Nascida no dia 22 de janeiro de 1946, casada com o poeta Paulo Leminski (já falecido), mãe de três filhos: Miguel, Áurea e Estrela, autora de 21 livros, ganhadora do Prêmio Jabuti de poesia no ano de 1989 com a obra Vice-versos e, em 2009, com Dois em um, Alice Ruiz é uma curitibana, que se nutre da natureza, do ato de plantar e mexer na terra. Para além disso, é poeta, haicaísta, letrista, tradutora e uma defensora árdua de pautas progressistas que incluem os direitos das mulheres. No final da década de 70 e início da 80, ela escreveu para o Diário Paraná; Revista Rose, que se propunha a “informar as mulheres e tirar a roupa dos homens”; Grafitar e revista cultural Raposa Magazine, todas de Curitiba.
Em seu primeiro livro Navalhanaliga (1980), no poema “Drumundana” parodia o poeta gauche Carlos Drummond de Andrade no seu texto “José” e retoma a discussão das “mães super” com “vida sub”: “e agora, Maria? / o amor acabou / a filha casou / o filho mudou / teu homem foi pra vida / que tudo cria / a fantasia / que você sonhou / apagou / à luz do dia / e agora, Maria?…”. Eu sugeriria que “em caso de dor” pôr gelo; mudança no “corte de cabelo”; um sorriso “ainda que amarelo”; e se “chorar for inevitável”, “sinta o gosto do sal, sal, sal”… e, claro, criar uma existência que “faça fazer sentido” (Poema Milágrimas).
Alice Ruiz, para quem escrever é se fazer ouvir, nunca acreditou em uma educação que apenas diz, ensina ou pior: reprime.

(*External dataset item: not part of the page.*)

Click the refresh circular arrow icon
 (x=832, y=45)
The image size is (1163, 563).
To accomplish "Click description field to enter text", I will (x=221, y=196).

Defensora do exemplo “e nada mais”, também não acredita (e critica a redução da mulher a sua função biológica) em mães super: “super agasalham”, “super alimentam”, “super protegem” e “super usam seu tempo”, exclusivamente “com a única função de sua sub vida: os filhos”, como mostra seu artigo As mães ainda não estão em dia.
Que estejamos em dia, assim como Ruiz: super sentido, super lendo, super escrevendo, super pensando em palavras que mudam o mundo, porque cada vez que um poeta se põe a cantar e expõe sua subjetividade, “Um novo mundo nasce / Na palavra que penso” (Penso e passe).